When SHA-1 is computed over m', the latter is first padded with p', which depends on the length of m' (which I know). The resulting stream is m||p||z||p'. Then, the 512-bit blocks are processed one by one. I cannot do it for the first blocks, since I do not know m. However, I can imagine myself doing it. At some point, I would reach precisely the end of the p string (since the length of m||p is a multiple of 512). What would be the value of the running state at that point ? Well, that's exactly the hash value h that you gave me ! Therefore, I can stop imagining; I can start my SHA-1 computation of SHA-1(m') right at that point, at the beginning of z, using your hash value h as value for the running state.

That's the core of it. I can use SHA-1(m) to compute SHA-1(m'), a message which begins with the contents of m, and I can do that without knowing m. This property of SHA-1 (which applies to other Merkle-Damgård hash functions such as MD5 or SHA-256) is not in contradiction with the usual hash function security features (resistance to collisions, preimages and second preimages), but it shows that SHA-1 is not a random oracle.

What good can it do to the attacker ? Well, consider the following (flawed) construction for a Message Authentication Code: for a given key k and data to protect d, compute SHA-1(k||d) as the MAC value. This scheme breaks in the presence of the length-extension attack: if I, as an attacker, see a MAC for a message d, then I can compute the MAC for a message d' which extends d -- and I can do that without knowing k||d (so, in particular, without knowing the key). This allows me to forge messages with a valid MAC.

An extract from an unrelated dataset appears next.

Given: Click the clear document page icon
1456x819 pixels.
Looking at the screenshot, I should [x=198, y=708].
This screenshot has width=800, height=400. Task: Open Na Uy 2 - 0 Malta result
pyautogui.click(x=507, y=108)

The length-extension attack is the reason why, when building a MAC out of a hash function, we need something a bit more convoluted, namely HMAC (which is safe against it).

Answer 2

The key to understanding hash extension attacks is to understand that the hash output isn't just the output of the machine generating the hash, it's also the state of the machine up till that point. In other words, just the hash output alone contains enough information for you to keep going and append more content to the hashed input.

The catch is that since hashes work on fixed-size blocks, if the data size doesn't line up properly along one of these block boundaries, it will be padded with zeros until it does. So we have to account for that in our attack. (Yes, SHA-1 has additional padding rules, which we'll ignore for simplicity)

An example

Let's say your super-secure authentication protocol is to take a given message, prepend a password to it, and send the hashed result as the "signature". I can compute the hash of your string plus an additional string just by knowing your hash output.

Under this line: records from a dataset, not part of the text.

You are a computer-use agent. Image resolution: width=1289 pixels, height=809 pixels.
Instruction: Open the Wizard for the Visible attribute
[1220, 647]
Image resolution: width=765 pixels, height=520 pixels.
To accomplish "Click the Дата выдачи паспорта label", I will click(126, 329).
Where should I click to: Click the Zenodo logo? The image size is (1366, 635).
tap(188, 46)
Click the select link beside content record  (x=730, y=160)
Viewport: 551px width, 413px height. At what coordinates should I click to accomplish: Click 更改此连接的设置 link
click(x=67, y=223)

So lets say I have your "signature" for the string count=1&price=100.2, but I want to change the price to 1. I know your parsing algorithm replaces earlier values with later ones and it doesn't choke on embedded nulls. So theoretically I can compute the hash for my desired string, count=1&price=100.2&price=1.0.

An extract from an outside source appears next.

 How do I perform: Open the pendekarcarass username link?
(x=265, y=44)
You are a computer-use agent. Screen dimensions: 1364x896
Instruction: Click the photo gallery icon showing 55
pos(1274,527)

But I can't just append my string to yours and expect it to work. I have to account for padding. We'll assume a block size of 10 for simplicity. (nb: "•" = null)

   123456789|123456789|123456789|123456789|             <- ruler
A: [mysecurepassword]count=1&price=100.2                
B: [mysecurepassword]count=1&price=100.2•••

Ostensibly I have the hash for string A, but what I really have is the hash for string B -- with the three nulls appended at the end for padding.

So instead of sending the string count=1&price=100.2&price=1, I would have to send the string count=1&price=100.2•••&price=1.0.

To generate my signature, I just initialize the hash engine with the signature you gave me, add &price=1.0, and output the result.

Of course, the rules of SHA-1 are somewhat different than my pretend 10-byte hash, but the principle still applies, it's just a matter of getting the bytes to line up.